O ano seguinte à fundação do SOUL veria, junto à legalização do aborto em Washington, em 1972, a adesão em massa de militantes negros à causa pró-vida. Patrick Cardinal O’Boyle, que havia apoiado os movimentos pelos direitos civis, afirmava que uma cidade com 71% de afroamericanos “não podia ignorar as implicações do genocídio”. “O aborto é defendido como forma de reduzir o número de crianças ilegítimas e diminuir o custo dos programas de bem-estar.

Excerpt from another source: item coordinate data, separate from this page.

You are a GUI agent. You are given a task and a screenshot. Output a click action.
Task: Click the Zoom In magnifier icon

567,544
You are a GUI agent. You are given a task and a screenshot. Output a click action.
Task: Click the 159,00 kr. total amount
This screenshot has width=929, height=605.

Quem você acha que os abortistas têm em mente?”, questionava a Associação de Direito à Vida da Louisiana.
Também a assistente social Erma Craven, presidente do Comitê de Direitos Humanos de Minneapolis argumentava que a legalização do aborto era um produto do racismo, principalmente nos estados do Sul, onde ela enxergava uma guerra contra os “negros não-nascidos”. Outro ativista negro, Jesse Jackson, denunciava que políticos defeendem o aborto porque “não querem gastar o dinheiro necessário para alimentar, educar e vestir mais pessoas”.

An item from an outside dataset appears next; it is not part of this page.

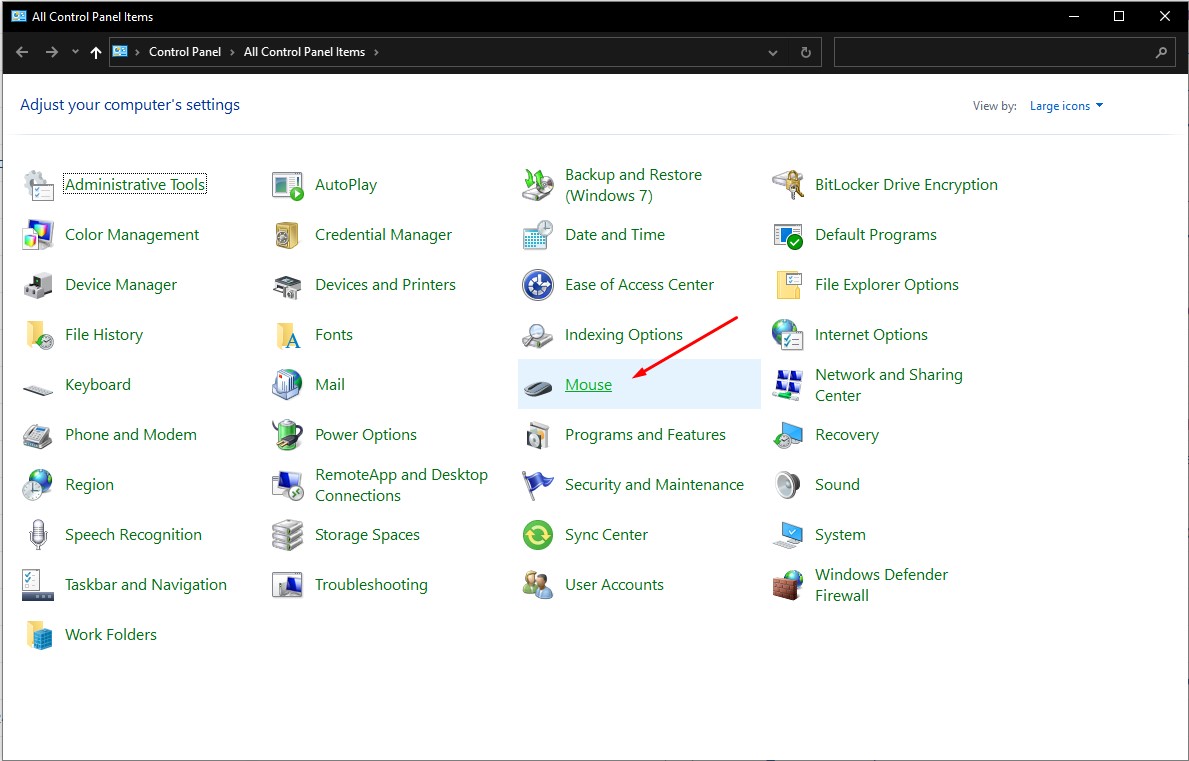
Task: Open the Storage Spaces icon
Action: pyautogui.click(x=288, y=535)
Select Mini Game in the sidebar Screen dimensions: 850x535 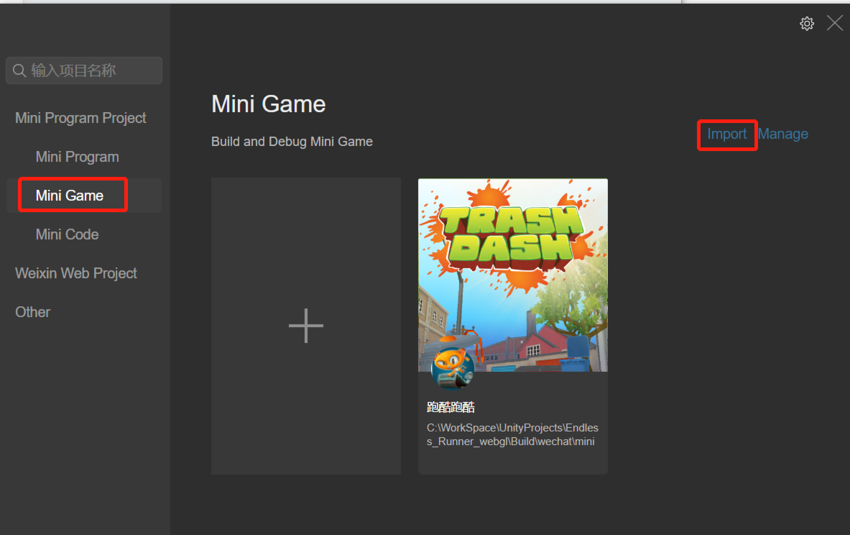[70, 195]
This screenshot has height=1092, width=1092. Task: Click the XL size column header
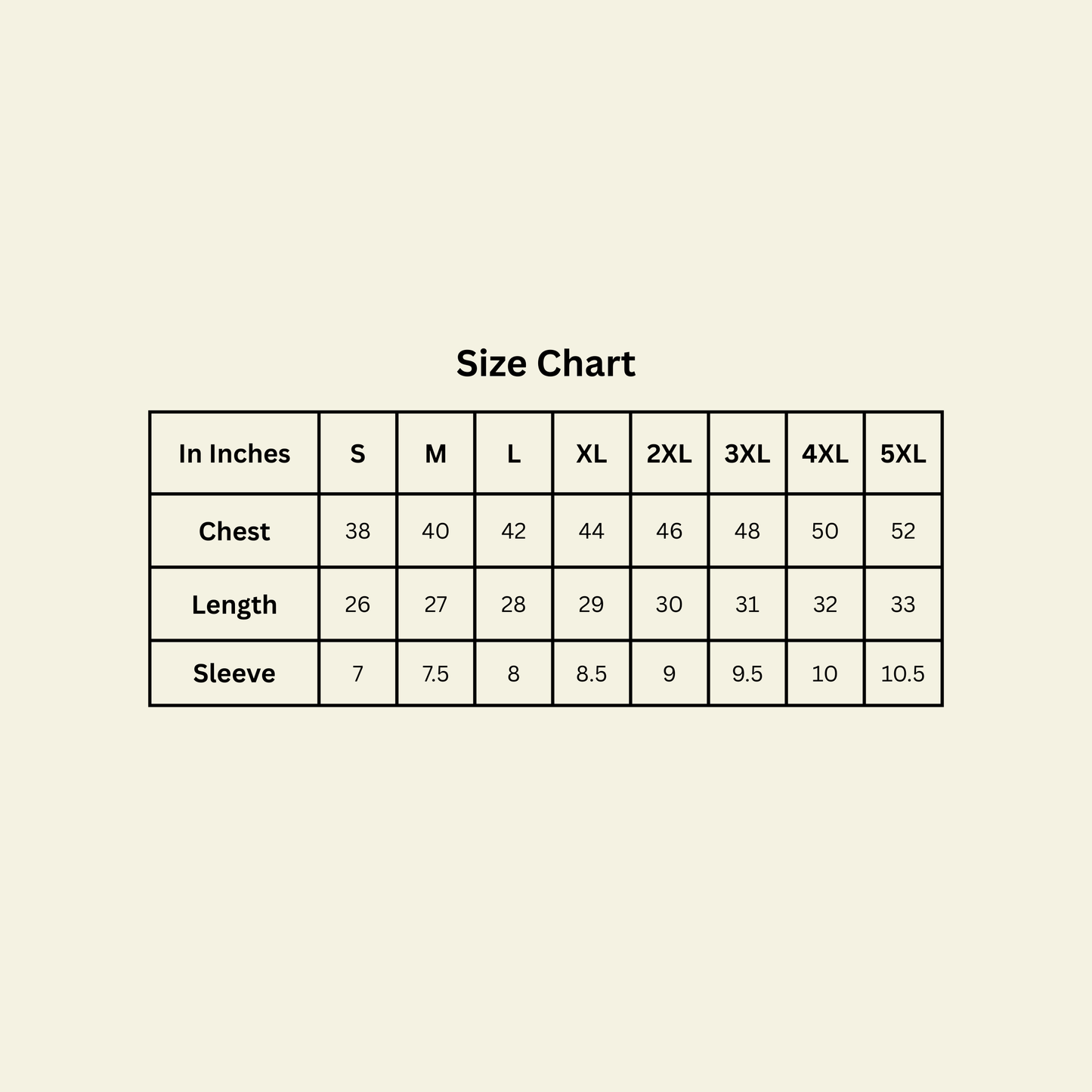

Cai um movimento, nasce um estereótipo
Apesar dessa aliança, que, segundo Williams, foi o que garantiu a sobrevivência dos ideais pró-vida por tanto tempo nos Estados Unidos, a implacável revolução sexual que criou raízes ao longo daquela década transformaria para sempre o debate sobre aborto em uma conversa sobre liberdade sexual e desigualdade de gênero. Daí em diante, seria necessário recorrer ao apoio do governo para alterar a situação. Em 1973, com os casos Roe versus Wade e Doe versus Bolton, tudo foi abaixo.
Surgiu aí a associação entre ser pró-vida e ser contra qualquer intervenção do Estado na família, explica o autor. Enquanto isso, novos líderes conservadores assumiriam a causa pró-vida, conectando-a a campanhas para “restaurar a oração nas escolas, parar os avanços do movimento pelos direitos dos homossexuais e até mesmo se defender contra a disseminação do comunismo internacional por meio do aumento de armas nucleares ”, escreve Williams. Na mesma toada, o presidente republicano Ronald Reagan, que já havia assinado uma das primeiras leis de descriminalização do aborto quando foi governador da Califórnia, passou a apoiar emendas que proibiam ou dificultavam a promoção do aborto.

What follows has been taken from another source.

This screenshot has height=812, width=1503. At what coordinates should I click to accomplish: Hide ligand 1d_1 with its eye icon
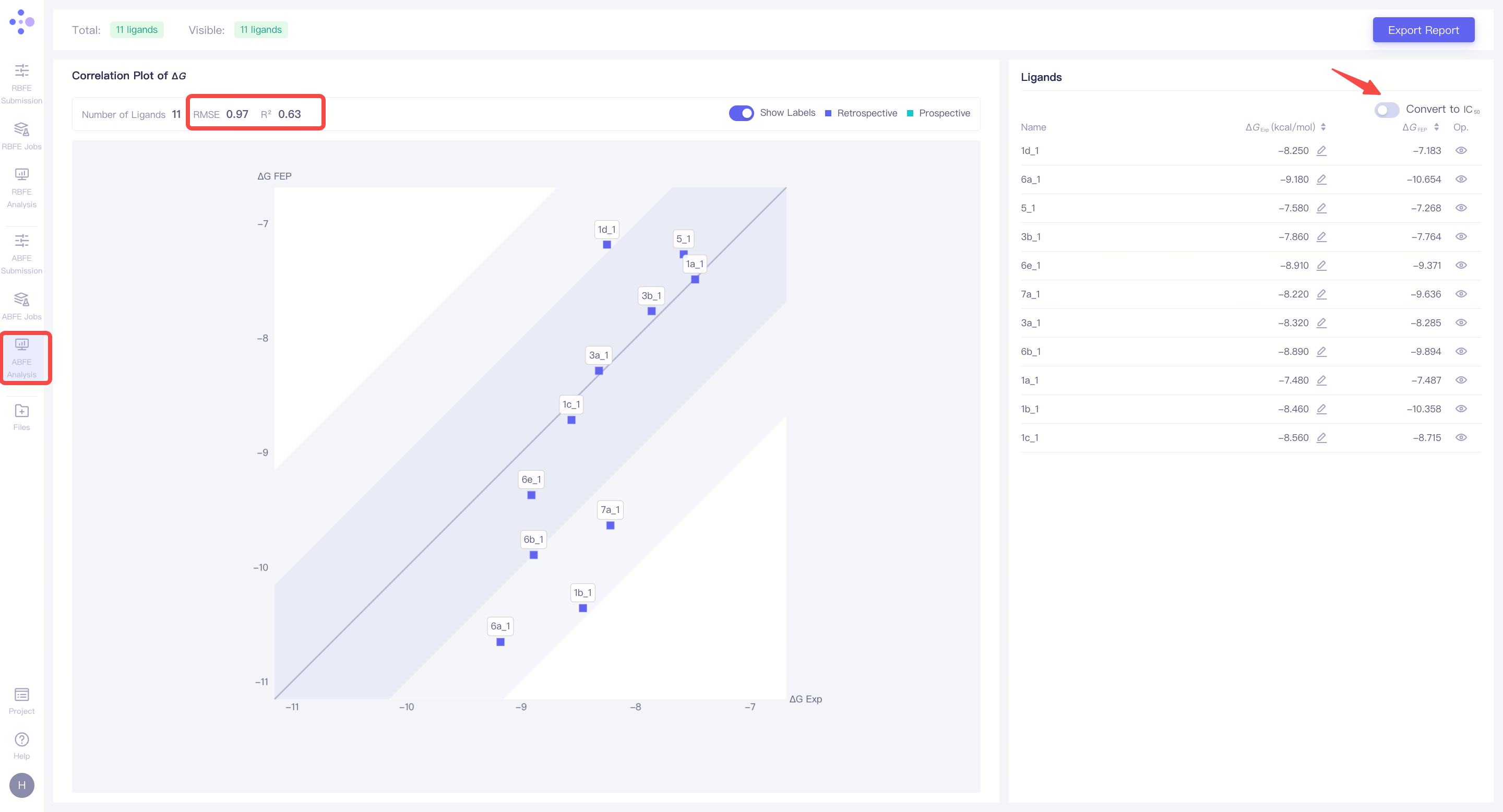click(1460, 150)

Segundo o autor, a aliança pró-vida com o Partido Republicano nunca foi confortável, e exigiu alguns compromissos que incomodaram membros do movimento. “Conforme se tornaram mais focados em reverter a decisão Roe versus Wade, os pró-vida começaram a perder o interesse em outras causas humanistas, como a luta contra a pobreza, que fora tão importante”, relata. Por razões que vão do desconhecimento à incoerência, persiste, ainda hoje, a ideia de que defender a vida humana desde seus primórdios não implica em um compromisso com a vida em qualquer condição.